Addresses a child's interruptions during adult conversations, suggesting ways to involve children and reassure them.
Our four-year-old interrupts us every time we try to have any kind of discussion. This clearly was prompted by some earlier tension between us, but now he creates noise or causes a disturbance every time we talk, even if it's about something happy or good. Any ideas?
You may be correct in your guess that your son is anxious about the tension between you and your partner. It is important that both parents agree that it is not okay to fight in front of their children, no matter how upset you are. A child really needs to know that both his parents are safe to be around and emotionally available to him, providing a secure foundation for his life.
If one or both of you become loud and scary, he will be frightened and traumatized even if it isn't him you're angry at. When a parent is scary, a child needs comfort, and if that isn't available to him, he is all alone in his fear and emotional pain.
It is important that you have your arguments in private, away from your children. And this does not mean in loud voices when the child is supposedly sleeping in the next room. Children are just as upset when they can hear but not see what is going on.
Disagreements are normal, and all couples have them. If you are unable to have disagreements without behaving hurtfully to one another, this is the time to get some help through counseling or through reading some of the excellent self-help books available, such as Do I Have To Give Up Me To Be Loved By You? by Doctors Jordan and Margaret Paul.
If you are one of those mature couples who can work out disagreements without yelling, name-calling, or other hurtful behaviors, it is still rude (though not hurtful) to do this in the presence of a four-year-old who can't understand the conversation and feels left out. Adult conversations, especially disagreements, usually go on for much longer than a young child's attention span.
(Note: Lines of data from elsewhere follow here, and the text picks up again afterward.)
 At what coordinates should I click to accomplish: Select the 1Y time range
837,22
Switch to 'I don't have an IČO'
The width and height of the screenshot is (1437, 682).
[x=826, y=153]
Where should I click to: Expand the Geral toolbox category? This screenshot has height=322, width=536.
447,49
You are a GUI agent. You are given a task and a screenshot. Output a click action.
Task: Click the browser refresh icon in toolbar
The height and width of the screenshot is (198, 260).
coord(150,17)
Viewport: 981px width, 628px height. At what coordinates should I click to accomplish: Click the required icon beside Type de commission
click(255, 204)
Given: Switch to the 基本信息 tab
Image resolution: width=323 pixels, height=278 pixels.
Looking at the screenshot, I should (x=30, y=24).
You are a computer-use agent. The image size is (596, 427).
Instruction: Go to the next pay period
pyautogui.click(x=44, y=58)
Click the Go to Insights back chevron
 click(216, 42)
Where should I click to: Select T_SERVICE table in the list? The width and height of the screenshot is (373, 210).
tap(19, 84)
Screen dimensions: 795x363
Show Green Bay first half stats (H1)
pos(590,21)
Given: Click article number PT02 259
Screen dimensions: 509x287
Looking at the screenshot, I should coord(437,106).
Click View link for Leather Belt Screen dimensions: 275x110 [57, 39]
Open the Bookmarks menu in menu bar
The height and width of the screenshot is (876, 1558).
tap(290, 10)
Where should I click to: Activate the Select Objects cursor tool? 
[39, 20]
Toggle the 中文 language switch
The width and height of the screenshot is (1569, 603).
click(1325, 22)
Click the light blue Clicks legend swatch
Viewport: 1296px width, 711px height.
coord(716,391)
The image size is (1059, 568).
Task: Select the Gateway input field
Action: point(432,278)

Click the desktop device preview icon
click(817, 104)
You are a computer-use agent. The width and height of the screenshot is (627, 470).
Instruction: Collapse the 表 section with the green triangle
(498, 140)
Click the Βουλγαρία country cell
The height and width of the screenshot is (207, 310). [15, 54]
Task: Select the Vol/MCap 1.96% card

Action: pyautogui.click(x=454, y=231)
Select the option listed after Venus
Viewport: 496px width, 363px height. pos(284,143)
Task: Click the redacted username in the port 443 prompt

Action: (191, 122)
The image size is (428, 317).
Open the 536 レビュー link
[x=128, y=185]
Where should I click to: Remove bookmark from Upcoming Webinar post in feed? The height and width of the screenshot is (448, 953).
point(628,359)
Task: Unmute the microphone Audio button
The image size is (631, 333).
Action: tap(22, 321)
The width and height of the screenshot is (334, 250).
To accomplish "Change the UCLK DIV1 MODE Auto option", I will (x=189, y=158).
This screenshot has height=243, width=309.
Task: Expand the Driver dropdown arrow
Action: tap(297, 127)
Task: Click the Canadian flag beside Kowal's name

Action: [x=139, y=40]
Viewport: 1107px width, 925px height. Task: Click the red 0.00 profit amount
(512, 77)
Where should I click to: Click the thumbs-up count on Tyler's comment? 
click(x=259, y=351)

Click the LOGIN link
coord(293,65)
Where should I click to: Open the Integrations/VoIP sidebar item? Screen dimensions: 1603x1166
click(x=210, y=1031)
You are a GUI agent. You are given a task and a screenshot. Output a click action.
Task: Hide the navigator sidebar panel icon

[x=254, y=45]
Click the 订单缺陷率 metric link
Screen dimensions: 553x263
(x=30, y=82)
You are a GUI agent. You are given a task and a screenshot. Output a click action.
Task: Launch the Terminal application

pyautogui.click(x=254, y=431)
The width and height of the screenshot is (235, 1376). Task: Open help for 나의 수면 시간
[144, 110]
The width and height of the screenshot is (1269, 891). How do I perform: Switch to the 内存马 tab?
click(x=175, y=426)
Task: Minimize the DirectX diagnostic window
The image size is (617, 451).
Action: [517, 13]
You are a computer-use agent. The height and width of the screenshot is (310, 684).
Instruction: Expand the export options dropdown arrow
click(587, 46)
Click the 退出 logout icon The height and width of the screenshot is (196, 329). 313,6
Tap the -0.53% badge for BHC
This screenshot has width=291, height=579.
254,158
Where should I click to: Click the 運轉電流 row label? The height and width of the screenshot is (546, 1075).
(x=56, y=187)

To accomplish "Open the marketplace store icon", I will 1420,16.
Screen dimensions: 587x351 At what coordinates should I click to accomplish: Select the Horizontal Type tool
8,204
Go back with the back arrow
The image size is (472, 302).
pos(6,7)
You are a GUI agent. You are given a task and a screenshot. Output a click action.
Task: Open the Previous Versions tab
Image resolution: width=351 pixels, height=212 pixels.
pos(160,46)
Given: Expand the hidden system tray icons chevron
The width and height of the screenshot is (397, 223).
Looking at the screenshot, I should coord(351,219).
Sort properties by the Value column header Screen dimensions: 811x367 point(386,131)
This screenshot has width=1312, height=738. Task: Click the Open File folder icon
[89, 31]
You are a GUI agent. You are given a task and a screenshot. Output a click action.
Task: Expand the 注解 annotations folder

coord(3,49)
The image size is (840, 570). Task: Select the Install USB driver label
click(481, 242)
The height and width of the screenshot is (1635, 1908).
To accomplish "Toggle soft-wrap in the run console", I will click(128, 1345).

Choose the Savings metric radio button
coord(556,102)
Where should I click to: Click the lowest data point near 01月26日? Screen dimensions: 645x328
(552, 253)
However, when your son is older, it may be good modeling for him to see you work things out together and even to participate in the discussion when the issue concerns the whole family.
Assuming you have reached an agreement that it isn't okay for you to fight in your child's presence, why don't you ask your son directly if he's worried that you're going to fight or argue again? You may want to find out what he's worried about — a divorce? One of you getting hurt? It being his fault?
After you listen to his feelings, offer appropriate comfort and reassurance. Apologize for the fight, and promise not to do it again in his presence. Then keep your promise.
Your son's interruptions of your discussions aren't necessarily related to your fight. He may just be feeling left out. I am constantly amazed to see adults have conversations which totally ignore the presence of a child. With three adults in a room, it would be considered impolite for two of them to exclude the third from a conversation, yet we do it all the time to children.
How often is the dinner table considered an opportunity for busy adults to communicate about adult business, ignoring the children, who have to sit and eat in silent boredom? A four-year-old may still interrupt, trying just to be part of things; an older child has often learned that his parents don't consider this acceptable, so he just gives up. Then we wonder why our teenagers don't talk to us about their lives!
Parents should find times when the children are busy or are not in the room to discuss adult business. The dinner table is a place for conversations which involve the whole family, not just the adults. If you don't have time to do your adult business apart from the children, you are too busy!
However, children do need to learn to wait their turn to speak, as long as they aren't required to wait longer than their age-related attention span will allow — about one minute per year of the child's age. As long as your adult conversations in your child's presence are short, ask him to wait his turn to speak, teach him a signal to ask for attention (e.g., tapping your arm), ignore his other interruptions, and praise him when he taps and waits.